I often wondered why there were so few grief books and now I know. Once we pass through those difficult days the last thing we want to do is relive them, and you can not write about them without reliving them. However, I have been encouraged by so many people to do this, so I’ve taken the past six weeks and I’ve worked very hard on it. If it helps just one person than it will be worth it to me.
But, the book is not just about grieving, although it does cover a good deal of that, it is about using the challenges in life to strengthen our own character and to become better people through our suffering. If we do not do this then the sufferings is of no value.
Being a highly sensitive person who likes to think about things, the experience of this loss provided so many lessons that allowed me to grow. It has enabled me to deepen my wisdom.
Things that in the past I once thought difficult come to me now with ease. I am finally the person I always hoped to be. I feel incredibly fearless and this courage is not something I needed to develop to help me deal with further challenges, but this characteristic is helpful in achieving my dreams. I am confident that I can overcome the many obstacles that present themselves as I continue to pursue the things I love.
No one gets through life unscathed. We all have our heart aches. I am fortunate that mine are now far behind me and I can look toward the future with optimism.
I spent the past weekend at the San Fransisco Bay Midwinter Yacht Race. I was on the Mark Set Boat for the Berkeley Yacht Club where I am a member of the Race Committee. We were setting the marks for the race course. It was stormy with high winds and it could not have been more fun for me. I love the beauty of the water, the people and the competition. It has taken a long while for me to be in this place of happiness and calm and it didn’t just happen.
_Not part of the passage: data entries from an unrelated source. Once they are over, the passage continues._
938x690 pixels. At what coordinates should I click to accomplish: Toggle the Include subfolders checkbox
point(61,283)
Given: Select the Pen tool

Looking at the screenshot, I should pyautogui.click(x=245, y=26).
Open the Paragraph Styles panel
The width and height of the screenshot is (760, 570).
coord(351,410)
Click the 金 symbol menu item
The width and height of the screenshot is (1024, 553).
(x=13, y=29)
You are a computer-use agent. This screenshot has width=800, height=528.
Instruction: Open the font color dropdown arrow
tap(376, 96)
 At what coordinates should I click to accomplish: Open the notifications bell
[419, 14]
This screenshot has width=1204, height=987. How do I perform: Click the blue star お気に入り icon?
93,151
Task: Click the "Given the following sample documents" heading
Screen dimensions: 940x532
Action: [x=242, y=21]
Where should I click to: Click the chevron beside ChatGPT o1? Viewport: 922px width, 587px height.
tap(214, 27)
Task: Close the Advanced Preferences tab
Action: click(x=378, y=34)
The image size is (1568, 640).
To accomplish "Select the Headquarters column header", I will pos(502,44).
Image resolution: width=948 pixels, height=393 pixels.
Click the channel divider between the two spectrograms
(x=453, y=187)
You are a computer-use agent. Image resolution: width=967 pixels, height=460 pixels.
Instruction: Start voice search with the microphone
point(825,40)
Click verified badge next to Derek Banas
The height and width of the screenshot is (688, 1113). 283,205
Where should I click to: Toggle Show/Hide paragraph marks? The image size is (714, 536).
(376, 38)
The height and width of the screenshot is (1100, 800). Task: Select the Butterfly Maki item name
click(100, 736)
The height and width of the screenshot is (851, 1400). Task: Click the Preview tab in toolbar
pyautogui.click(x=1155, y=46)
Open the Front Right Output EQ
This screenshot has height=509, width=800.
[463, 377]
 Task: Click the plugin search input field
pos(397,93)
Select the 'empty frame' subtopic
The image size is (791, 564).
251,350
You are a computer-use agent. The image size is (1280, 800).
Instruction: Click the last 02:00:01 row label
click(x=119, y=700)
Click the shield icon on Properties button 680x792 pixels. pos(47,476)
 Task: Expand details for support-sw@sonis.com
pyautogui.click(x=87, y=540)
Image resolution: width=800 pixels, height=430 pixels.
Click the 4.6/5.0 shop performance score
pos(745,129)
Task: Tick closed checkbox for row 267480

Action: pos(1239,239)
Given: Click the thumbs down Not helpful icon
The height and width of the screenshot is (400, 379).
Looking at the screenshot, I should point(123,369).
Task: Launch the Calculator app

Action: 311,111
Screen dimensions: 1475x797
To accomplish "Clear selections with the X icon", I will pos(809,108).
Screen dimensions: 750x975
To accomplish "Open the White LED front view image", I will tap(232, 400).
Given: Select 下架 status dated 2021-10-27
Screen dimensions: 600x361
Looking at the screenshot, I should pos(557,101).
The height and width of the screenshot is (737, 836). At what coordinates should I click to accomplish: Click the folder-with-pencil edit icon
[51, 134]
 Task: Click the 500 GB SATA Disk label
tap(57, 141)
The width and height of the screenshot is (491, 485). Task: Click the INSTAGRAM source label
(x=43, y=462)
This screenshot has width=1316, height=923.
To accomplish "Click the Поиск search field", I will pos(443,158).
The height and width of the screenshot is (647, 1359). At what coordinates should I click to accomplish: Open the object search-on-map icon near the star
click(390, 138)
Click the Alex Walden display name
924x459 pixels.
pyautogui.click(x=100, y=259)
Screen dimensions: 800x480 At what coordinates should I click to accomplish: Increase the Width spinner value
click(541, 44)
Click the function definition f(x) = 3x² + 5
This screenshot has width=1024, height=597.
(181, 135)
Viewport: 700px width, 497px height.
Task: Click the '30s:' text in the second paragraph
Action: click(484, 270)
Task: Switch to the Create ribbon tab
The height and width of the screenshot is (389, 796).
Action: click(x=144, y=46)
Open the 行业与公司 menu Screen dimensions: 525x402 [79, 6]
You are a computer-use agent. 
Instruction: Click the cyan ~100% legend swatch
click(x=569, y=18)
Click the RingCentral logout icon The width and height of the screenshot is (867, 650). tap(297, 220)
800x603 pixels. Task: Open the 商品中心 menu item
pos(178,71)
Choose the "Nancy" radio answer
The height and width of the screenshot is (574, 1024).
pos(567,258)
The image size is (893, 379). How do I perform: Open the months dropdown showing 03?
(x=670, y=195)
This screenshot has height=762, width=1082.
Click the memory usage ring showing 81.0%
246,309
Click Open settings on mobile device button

I worked very hard at it and it took all of my faith and courage.
Now, I am doing meaningful work I love, I have a sport that I love, and I have so many people in my life to love.
A few days ago, I took the time to send friends text messages telling them how much I loved and appreciated them. The responses were more meaningful than I could have imagined. Then, I followed them up with Valentine’s Day messages. Gestures of appreciation, kindness and love are never a bad thing.
Last night for Valentine’s Day, my bf gave me a 17″ vintage replica model sailboat instead of flowers. That and red velvet and chocolate cupcakes surpassed any expectations I might have had. A perfect day with many more to come.
Love and blessings.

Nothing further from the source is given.